1999) (en banc) (adopting the NLRB's
“single-employer” factor test for purposes of
determining when to aggregate multiple entities for purposes
of counting employees, which includes analysis of (1) the
interrelation of operations, (2) centralized control of labor
relations, (3) common management, and (4) common ownership or
financial control). On December 6, 2018, Defendants filed a
Motion to Dismiss Plaintiff's Complaint pursuant to Rule
12(b)(1), arguing that the Court lacks subject matter
jurisdiction over Plaintiff's claims because Defendants
are three separate entities-not an integrated enterprise-and
the one company Plaintiff worked for, Sanico, does not meet
the statutory definition of “employer” under
Title VII. (Doc. 7) at 5-11; see also Fed. R. Civ.

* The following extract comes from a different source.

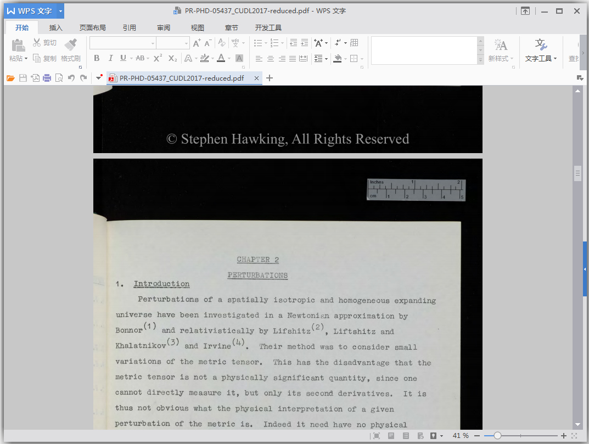Open the font name combo box
Viewport: 589px width, 444px height.
pyautogui.click(x=122, y=43)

P. 12(b)(1); 42 U.S.C. § 2000e(b).
On
January 2, 2019, Plaintiff filed a Brief in Opposition (Doc.
16) to Defendants' Motion to Dismiss, arguing that
Defendants' Motion was improperly brought under Rule
12(b)(1) because “the threshold number of employees for
application of Title VII is an element of a plaintiff's
claim for relief, not a jurisdictional issue.” (Doc.
16) at 5 (quoting Arbaugh v. Y&H Corp., 456 U.S.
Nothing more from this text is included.